一覧表示では、JetEngineのListing Gridを置き、制作事例のデータを並べます。ここで先に一覧が正しく出ていることを確認してから、JetSmartFiltersを置きます。フィルターを先に作ると、うまく動かないときに「フィルターが悪いのか、一覧が悪いのか」が分かりにくくなります。

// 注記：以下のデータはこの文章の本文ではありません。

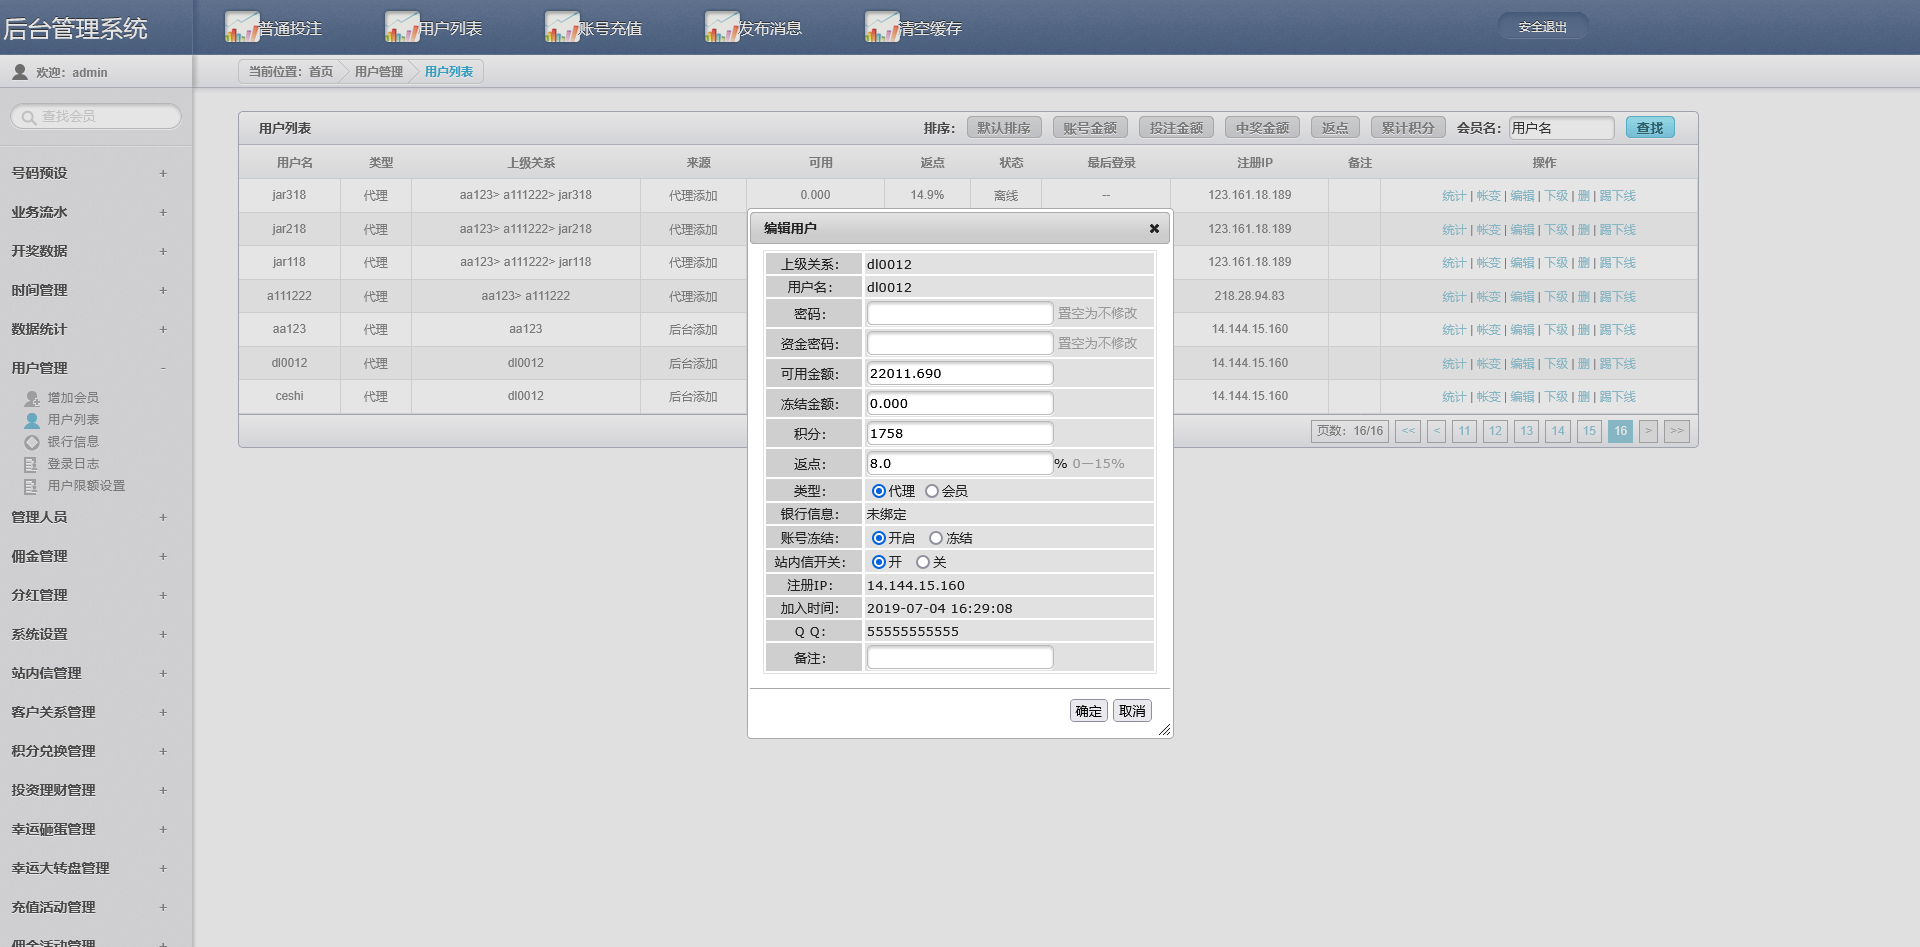
Task: Open 账号充值 from the top toolbar icon
Action: [x=562, y=27]
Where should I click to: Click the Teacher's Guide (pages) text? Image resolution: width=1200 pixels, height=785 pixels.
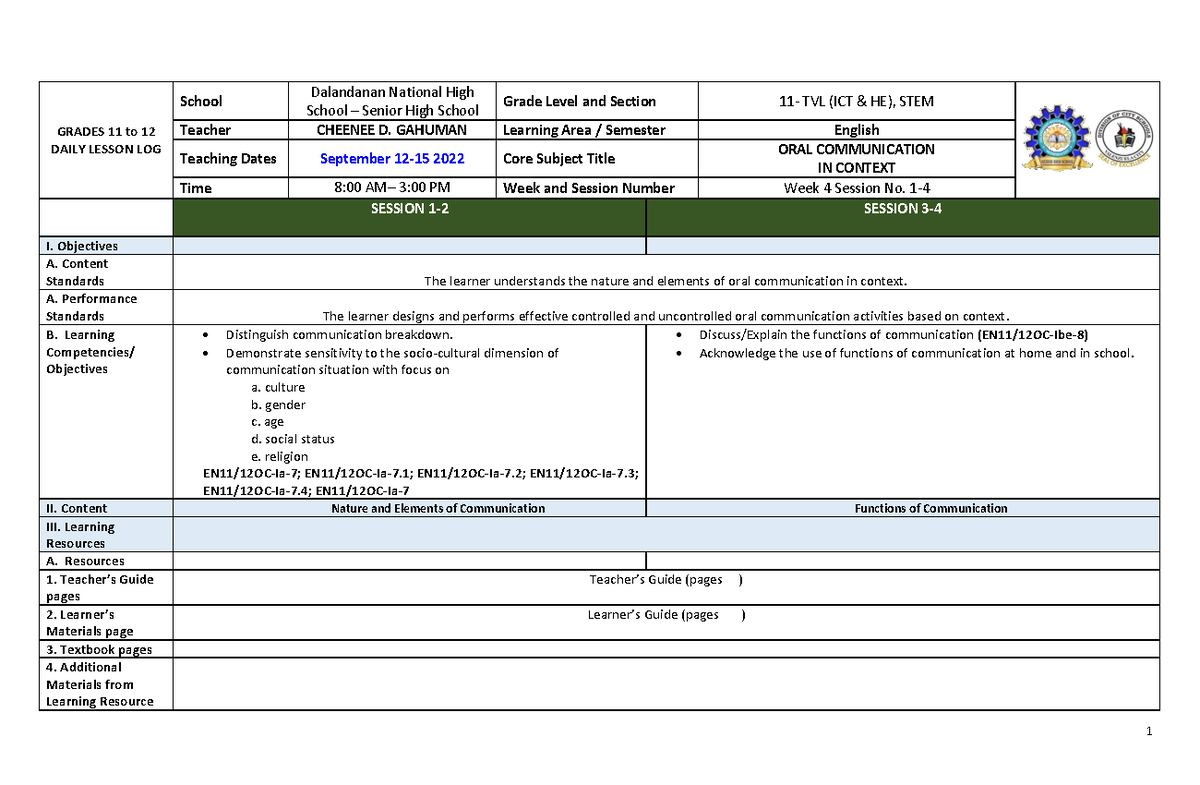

カード構成は次の程度から始めると、検索結果として読みやすいです。

  • 画像: 事例のメイン画像
  • 見出し: 事例タイトル
  • ラベル: 業種と担当範囲
  • 本文: 80文字程度の短い説明
  • リンク: 詳細を見る

AJAX更新の設定で見るポイント

JetSmartFiltersでは、フィルターがどの一覧を対象にするかをProviderとしてつなぎます。AJAX更新を使う場合も、この対象一覧の指定が基本です。Providerが合っていないと、条件を変えても一覧が変わらなかったり、別の一覧が更新されたりします。

設定としては、次のように考えます。

項目 設定例 確認すること
対象一覧 制作事例のListing Grid 同じページに複数一覧がないか
更新方法 AJAX 結果だけが更新されるか
適用タイミング 値変更時または適用ボタン 条件数とスマホ操作に合うか
リセット 条件を外す導線 選択中の条件を戻せるか

条件が少ないなら、値を変えた瞬間に一覧が更新される形でも使いやすいです。条件が多い場合は、読者がいくつか選んでから「適用」する方が落ち着いて操作できます。更新タイミングは速さではなく、迷わなさで選ぶと失敗しにくいです。

AJAX更新で対象一覧と適用タイミングを設定する図

選択中の条件を見せる

AJAX検索で意外と大事なのが、読者が今どの条件を選んでいるかを見せることです。ページ全体が再読込されないぶん、状態の変化が分かりにくいことがあります。選択中の条件をチップのように表示し、外せるようにしておくと、読者は戻りやすくなります。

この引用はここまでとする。